6. Clinical relevance, limitations, and open problems

The paper situates Hulu-Med in several prospective use cases: radiology decision support, 2D and 3D report drafting, comparison of current and prior imaging, surgical assistance and education, multilingual medical training, clinical dialogue and triage, and rare disease support (Jiang et al., 9 Oct 2025). In radiology, case studies are described as showing fewer hallucinated findings and more clinically meaningful summaries than MedGemma. In surgery, the token-reduction mechanism enables processing of videos longer than one hour with about 55% token pruning and 43% lower GPU memory. In multilingual settings, the model performs strongly in Chinese and French, with more room for improvement in Spanish and Russian (Jiang et al., 9 Oct 2025).

The limitations are stated with similar clarity. Hulu-Med currently handles text and visual data only; it does not yet integrate genomics, laboratory values, or waveforms. The training pipeline uses supervised LM objectives and some chain-of-thought augmentation but no RLHF or preference optimization. The model may still hallucinate or reason incorrectly, especially in complex computations, low-resource modalities, rare disease settings without CoT prompting, and long-tail languages. Biases in public datasets and synthetic pipelines may propagate into outputs. The 14B and 32B variants remain heavy for real-time on-device deployment, despite the efficiency gains from token reduction (Jiang et al., 9 Oct 2025).

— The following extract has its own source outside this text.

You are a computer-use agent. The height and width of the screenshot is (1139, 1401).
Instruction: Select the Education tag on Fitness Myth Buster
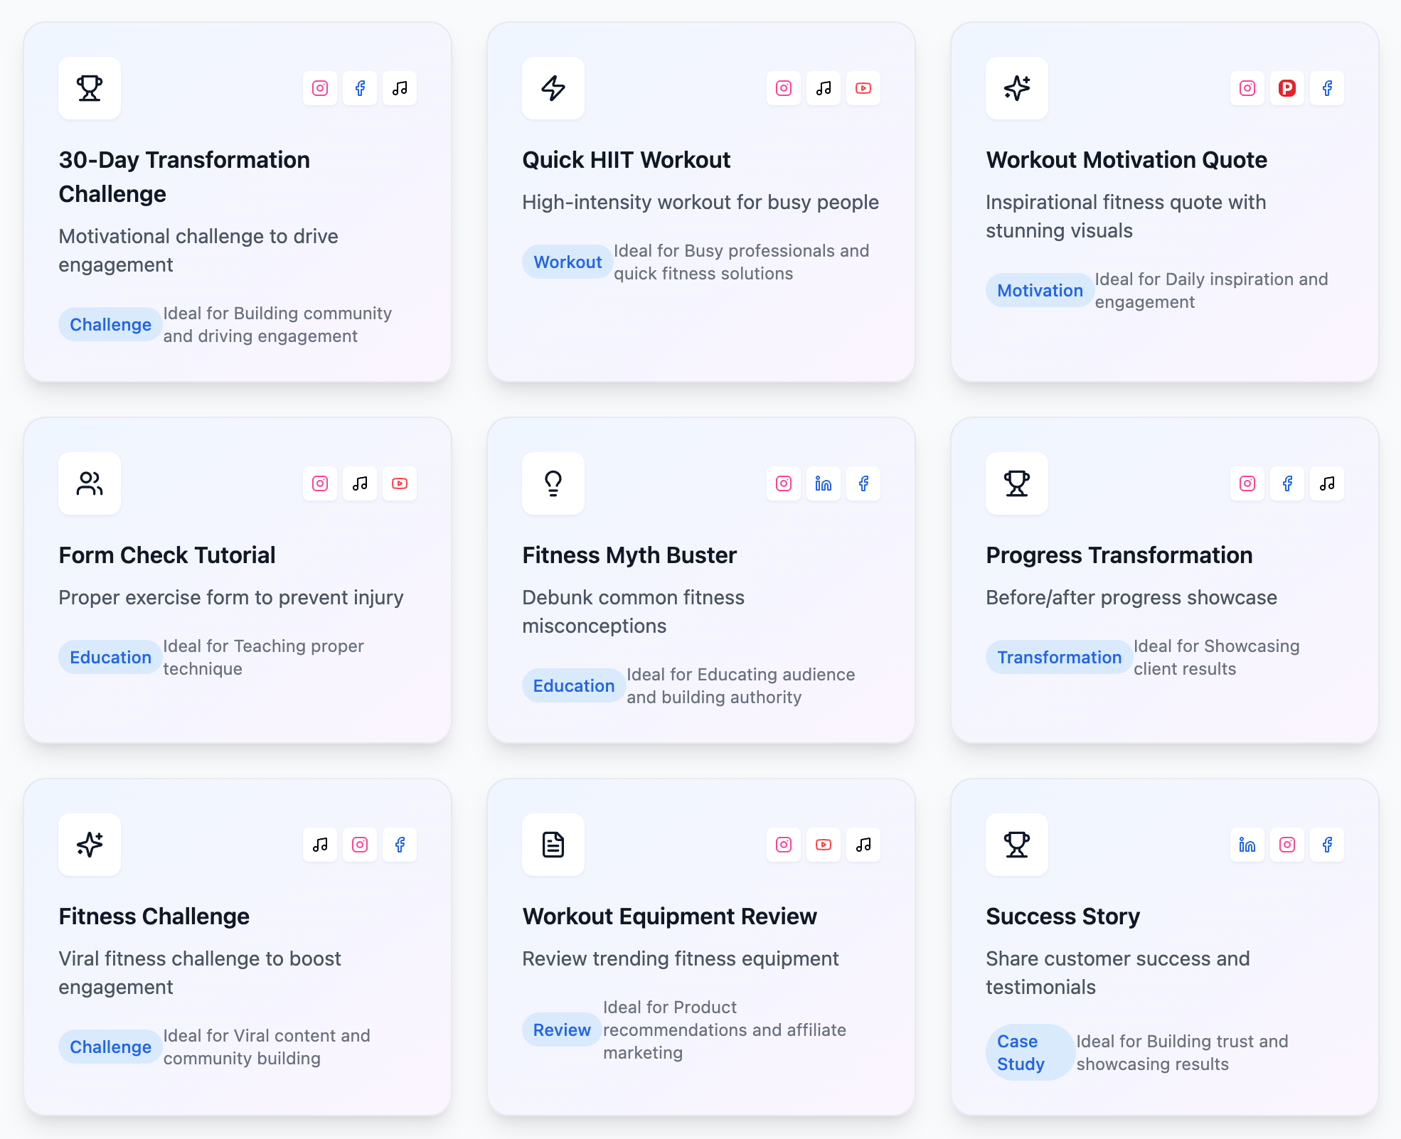(x=573, y=685)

The paper also identifies future directions. These include extending beyond text and vision toward “multi-scale” models incorporating omics for precision medicine, improving reasoning with reinforcement learning on large CoT datasets, and continuing domain adaptation through continual pretraining (Jiang et al., 9 Oct 2025). This suggests that Hulu-Med is best understood as a foundation for transparent medical multimodal modeling rather than a final architecture.

In the current landscape, Hulu-Med’s principal significance lies in demonstrating that a single open model can unify text, 2D, 3D, and video under one patch-based encoder-decoder design, scale through a staged curriculum on public and synthetic data, and attain strong or state-of-the-art performance across a broad medical benchmark suite (Jiang et al., 9 Oct 2025). Its contribution is therefore both algorithmic and infrastructural: a generalist medical VLM, and a documented recipe for building one.